Le VIH/SIDA illustre bien ici
aussi ce genre de problèmes. Le traitement du VIH par les antirétroviraux
(ARV), ou médicaments traitant les infections opportunistes associées à la
maladie, pose de manière aiguë la question de l’accessibilité économique. Les
coûts annuels minimaux des thérapies ARV, même à des prix fortement réduits ou
génériques qui ne couvrent pas les frais de R&D, dépassent de beaucoup les
dépenses sanitaires annuelles par habitant de la plupart des pays en
développement.
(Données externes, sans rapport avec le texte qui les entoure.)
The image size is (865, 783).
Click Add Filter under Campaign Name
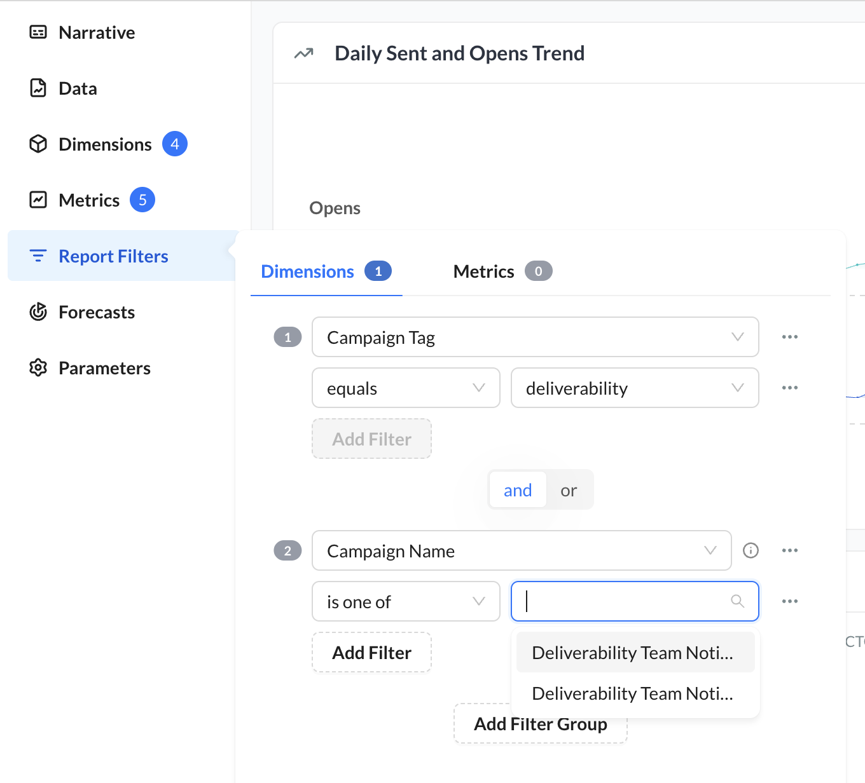click(371, 653)
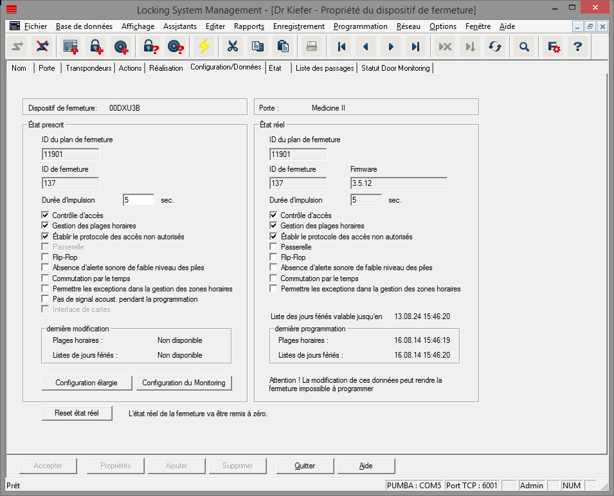Enable Commutation par le temps on the left

click(45, 277)
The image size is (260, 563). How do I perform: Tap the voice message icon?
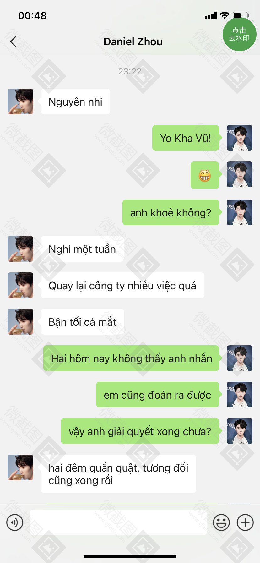pyautogui.click(x=15, y=522)
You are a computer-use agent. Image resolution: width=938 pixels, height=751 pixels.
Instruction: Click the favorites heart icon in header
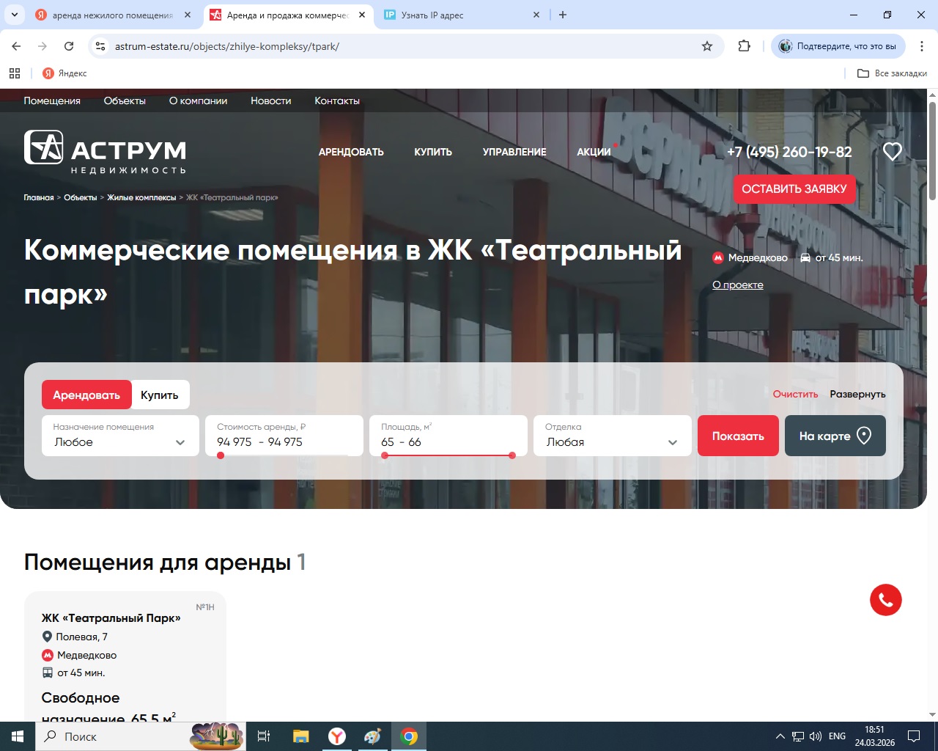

Les dépenses sanitaires actuelles par habitant dans les pays en
développement à faible revenu sont d’environ 23 dollars par an, mais les
trithérapies ARV les moins chères coûtent actuellement un peu plus de 200
dollars par an.[96] Donc, si aucun financement supplémentaire
n’est consacré aux médicaments et aux services de prestation de soins de santé,
le traitement de tous ceux qui en ont besoin restera inaccessible même aux prix
génériques les plus bas. L’Organisation mondiale de la santé (OMS) estime que
moins de 5 % de ceux qui ont besoin d’un traitement pour le VIH/SIDA reçoivent
des ARV. Seulement environ 230 000 personnes sur les 6 millions dont
on estime qu’elles ont besoin d’un tel traitement dans le monde en
développement le reçoivent en réalité et près de la moitié d’entre elles vivent
au Brésil.[97]
Des questions semblables
concernant l'accessibilité économique se posent pour le traitement d'autres
maladies. Par exemple, la tuberculose et le paludisme sévissent principalement
dans les pays en développement, bien que l'on constate une reprise de la tuberculose
dans le monde développé. Il faut également se souvenir que la tuberculose est
la principale cause de décès chez les personnes infectées par le VIH et
qu'environ un tiers d'entre elles ont une co-infection par la tuberculose.[98]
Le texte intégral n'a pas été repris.